In the winter edition of City Journal, the Manhattan Institutes’s Heather MacDonald has a lengthy piece on the campus rape industry.  As MacDonald points out, the central tenet of the campus rape industry is the one-in-four statistic.  This stat alledges that one quarter of college women will be raped or will be targets of attempted rape by the end of their four years in college.  Like others before her, MacDonald shows the statistic to be severely inflated.  But that doesn’t stop campus feminists from declaring a rape crisis:



If the one-in-four statistic is correct-it is sometimes modified to “one-in-five to one-in-four”-campus rape represents a crime wave of unprecedented proportions. No crime, much less one as serious as rape, has a victimization rate remotely approaching 20 or 25 percent, even over many years. The 2006 violent crime rate in Detroit, one of the most violent cities in America, was 2,400 murders, rapes, robberies, and aggravated assaults per 100,000 inhabitants-a rate of 2.4 percent.

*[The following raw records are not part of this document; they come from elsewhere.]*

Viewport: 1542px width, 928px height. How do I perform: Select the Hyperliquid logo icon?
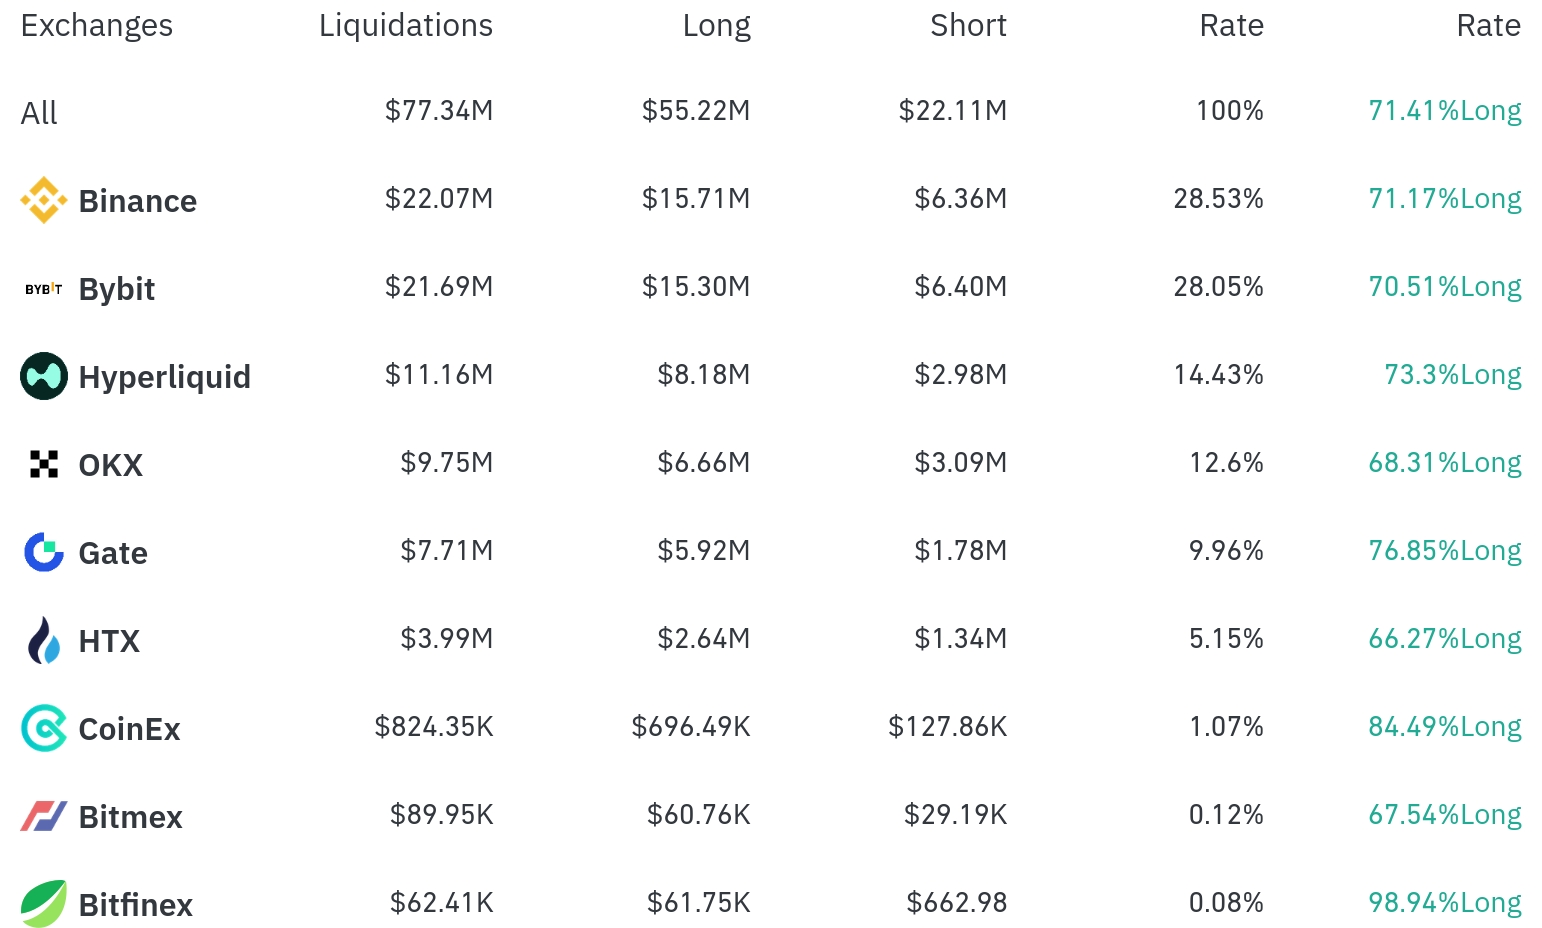(x=44, y=376)
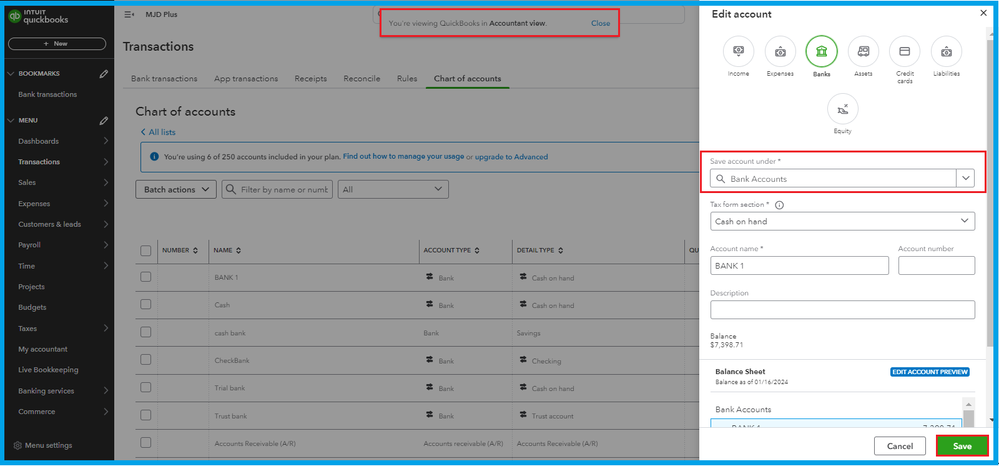Click the Tax form section info icon
The image size is (999, 466).
(x=779, y=205)
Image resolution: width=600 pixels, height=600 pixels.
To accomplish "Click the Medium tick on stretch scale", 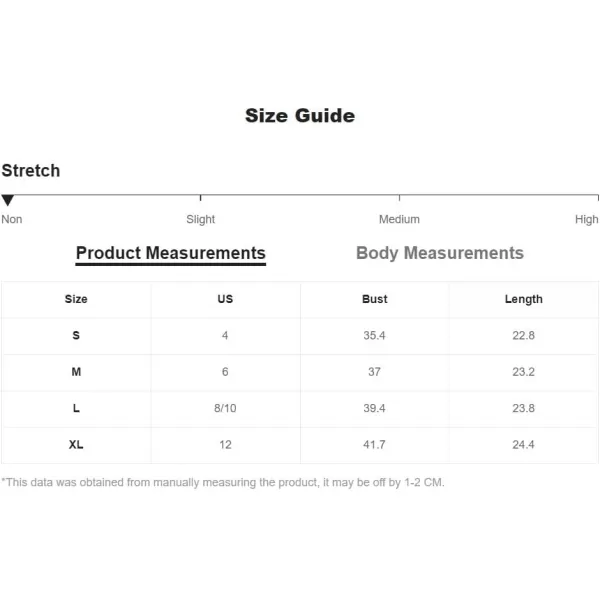I will (x=399, y=197).
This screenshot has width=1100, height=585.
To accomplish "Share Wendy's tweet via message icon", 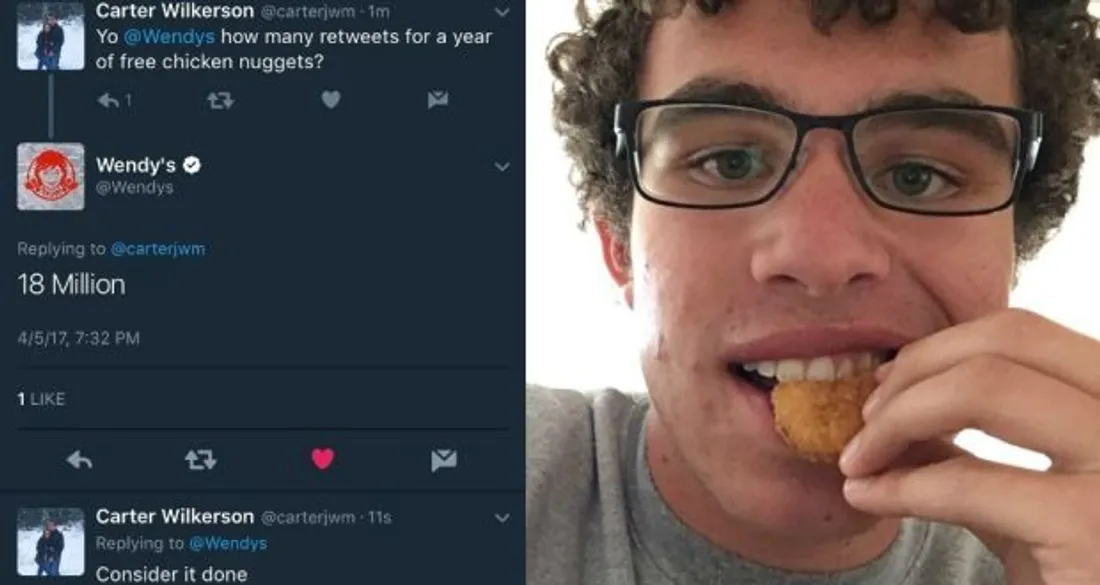I will (443, 460).
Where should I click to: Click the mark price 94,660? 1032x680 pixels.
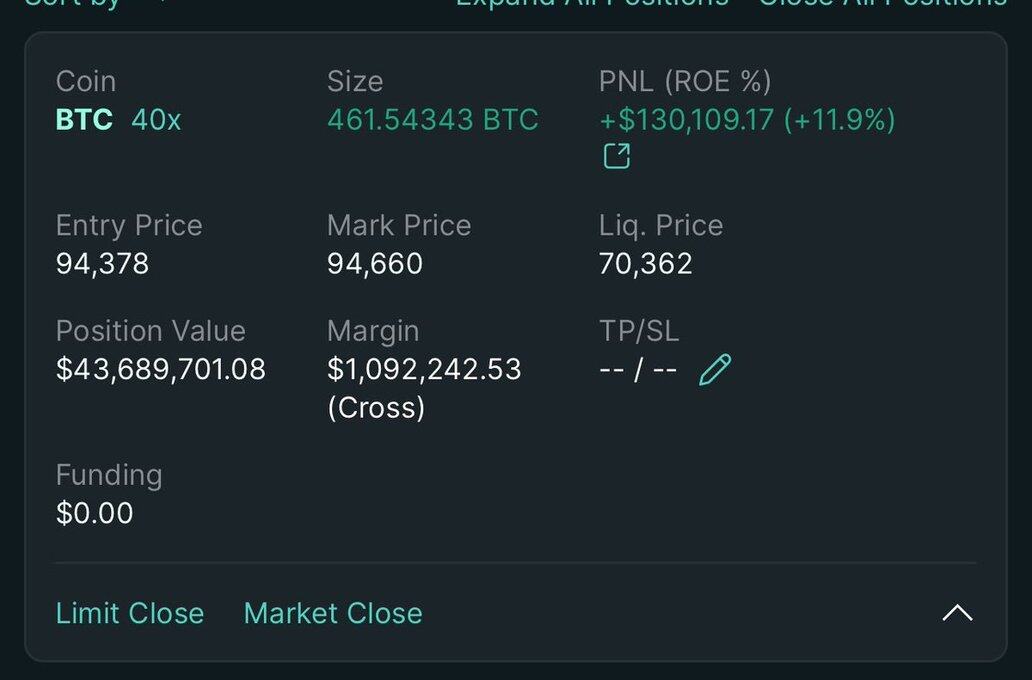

The one-in-four statistic would mean that every year, millions of young women graduate who have suffered the most terrifying assault, short of murder, that a woman can experience. Such a crime wave would require nothing less than a state of emergency-Take Back the Night rallies and 24-hour hotlines would hardly be adequate to counter this tsunami of sexual violence. Admissions policies letting in tens of thousands of vicious criminals would require a complete revision, perhaps banning boys entirely. The nation’s nearly 10 million female undergrads would need to take the most stringent safety precautions. Certainly, they would have to alter their sexual behavior radically to avoid falling prey to the rape epidemic.